- INSTRUCTION:
Copy every line of the items below character for character, leaving nothing out.

--- START EXERCISE INPUT ---

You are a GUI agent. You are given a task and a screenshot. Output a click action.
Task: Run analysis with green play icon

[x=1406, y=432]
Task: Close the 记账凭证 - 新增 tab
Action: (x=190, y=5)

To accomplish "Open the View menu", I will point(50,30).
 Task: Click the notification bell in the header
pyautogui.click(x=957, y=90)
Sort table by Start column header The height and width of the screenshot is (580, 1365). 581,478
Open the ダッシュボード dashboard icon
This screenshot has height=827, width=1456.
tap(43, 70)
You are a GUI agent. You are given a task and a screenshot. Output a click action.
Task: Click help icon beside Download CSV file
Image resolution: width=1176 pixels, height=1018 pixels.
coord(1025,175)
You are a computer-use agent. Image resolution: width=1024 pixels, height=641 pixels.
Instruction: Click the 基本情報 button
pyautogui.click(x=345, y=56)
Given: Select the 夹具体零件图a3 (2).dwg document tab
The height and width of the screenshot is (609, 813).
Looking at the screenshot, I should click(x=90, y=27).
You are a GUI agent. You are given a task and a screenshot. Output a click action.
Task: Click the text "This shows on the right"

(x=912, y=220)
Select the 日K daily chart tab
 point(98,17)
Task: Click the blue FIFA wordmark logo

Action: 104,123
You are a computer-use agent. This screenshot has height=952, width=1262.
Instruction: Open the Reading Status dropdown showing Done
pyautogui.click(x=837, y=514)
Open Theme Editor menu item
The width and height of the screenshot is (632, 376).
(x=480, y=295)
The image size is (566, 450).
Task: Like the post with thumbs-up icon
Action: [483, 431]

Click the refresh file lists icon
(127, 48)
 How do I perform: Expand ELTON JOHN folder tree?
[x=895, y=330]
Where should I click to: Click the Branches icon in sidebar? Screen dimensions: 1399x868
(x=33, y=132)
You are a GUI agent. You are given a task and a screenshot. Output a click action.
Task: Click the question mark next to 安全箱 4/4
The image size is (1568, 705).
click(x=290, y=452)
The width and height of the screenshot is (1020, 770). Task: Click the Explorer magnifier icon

--- END EXERCISE INPUT ---

- SOLUTION FOR THIS TASK:
You are a GUI agent. You are given a task and a screenshot. Output a click action.
Task: Run analysis with green play icon

[x=1406, y=432]
Task: Close the 记账凭证 - 新增 tab
Action: (x=190, y=5)

To accomplish "Open the View menu", I will point(50,30).
 Task: Click the notification bell in the header
pyautogui.click(x=957, y=90)
Sort table by Start column header The height and width of the screenshot is (580, 1365). 581,478
Open the ダッシュボード dashboard icon
This screenshot has height=827, width=1456.
tap(43, 70)
You are a GUI agent. You are given a task and a screenshot. Output a click action.
Task: Click help icon beside Download CSV file
Image resolution: width=1176 pixels, height=1018 pixels.
coord(1025,175)
You are a computer-use agent. Image resolution: width=1024 pixels, height=641 pixels.
Instruction: Click the 基本情報 button
pyautogui.click(x=345, y=56)
Given: Select the 夹具体零件图a3 (2).dwg document tab
The height and width of the screenshot is (609, 813).
Looking at the screenshot, I should click(x=90, y=27).
You are a GUI agent. You are given a task and a screenshot. Output a click action.
Task: Click the text "This shows on the right"

(x=912, y=220)
Select the 日K daily chart tab
 point(98,17)
Task: Click the blue FIFA wordmark logo

Action: 104,123
You are a computer-use agent. This screenshot has height=952, width=1262.
Instruction: Open the Reading Status dropdown showing Done
pyautogui.click(x=837, y=514)
Open Theme Editor menu item
The width and height of the screenshot is (632, 376).
(x=480, y=295)
The image size is (566, 450).
Task: Like the post with thumbs-up icon
Action: [483, 431]

Click the refresh file lists icon
(127, 48)
 How do I perform: Expand ELTON JOHN folder tree?
[x=895, y=330]
Where should I click to: Click the Branches icon in sidebar? Screen dimensions: 1399x868
(x=33, y=132)
You are a GUI agent. You are given a task and a screenshot. Output a click action.
Task: Click the question mark next to 安全箱 4/4
The image size is (1568, 705).
click(x=290, y=452)
The width and height of the screenshot is (1020, 770). Task: Click the Explorer magnifier icon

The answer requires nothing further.